TRY IT:
Extract, word for word, each line from the line holding "You are a GUI" through the end of the records. Omit every picture.

EXERCISE INPUTS below:

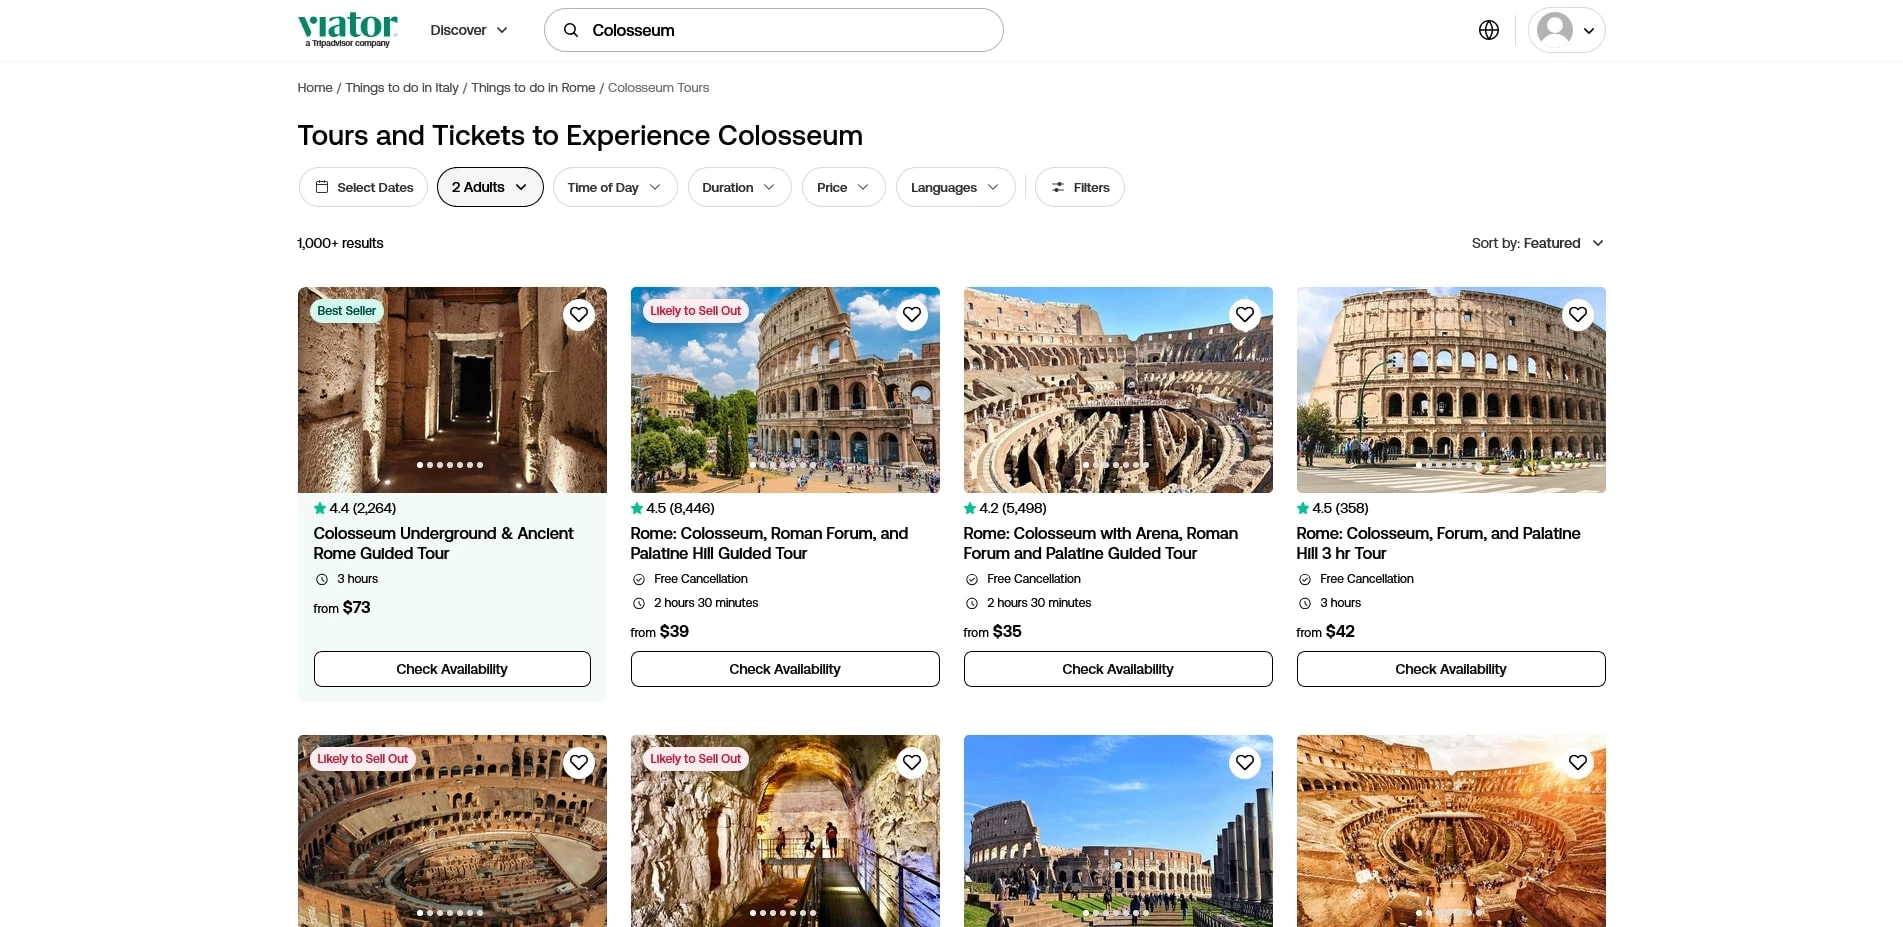The image size is (1903, 927).
Task: Expand the 2 Adults dropdown
Action: (x=489, y=187)
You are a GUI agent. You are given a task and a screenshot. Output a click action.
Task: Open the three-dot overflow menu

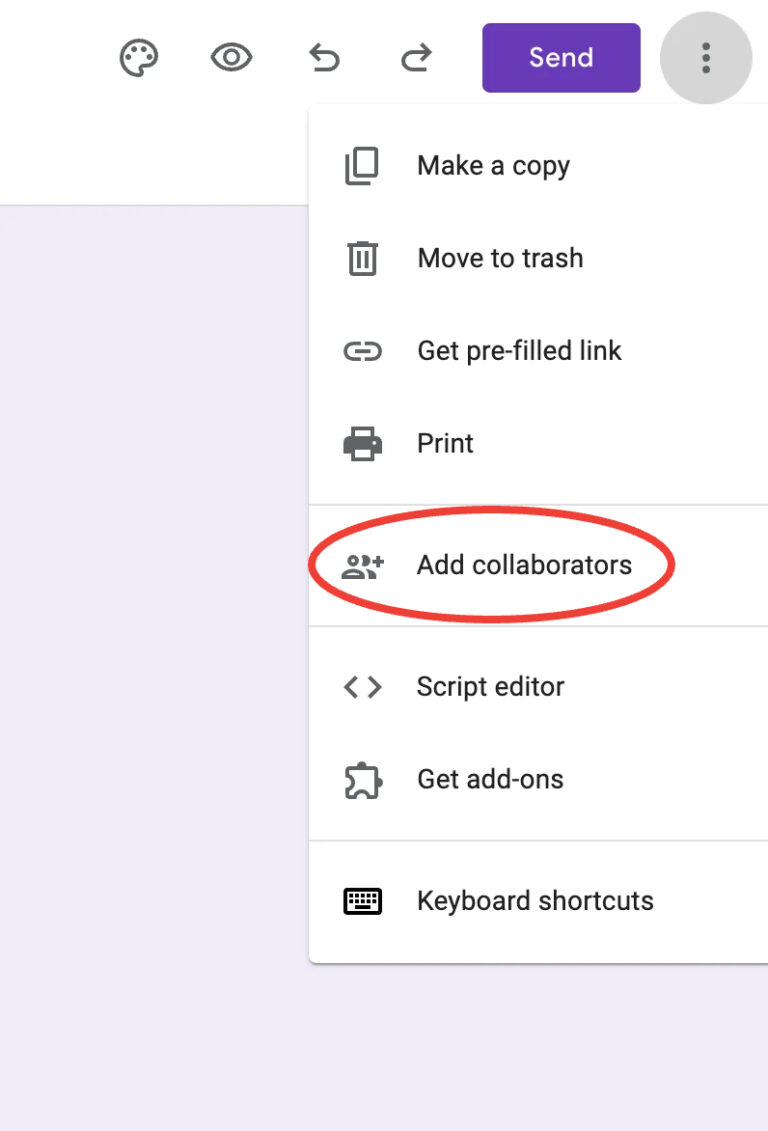(x=706, y=58)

End of EXERCISE INPUTS.

YOUR SOLUTION:
You are a GUI agent. You are given a task and a screenshot. Output a click action.
Task: Open the three-dot overflow menu

(x=706, y=58)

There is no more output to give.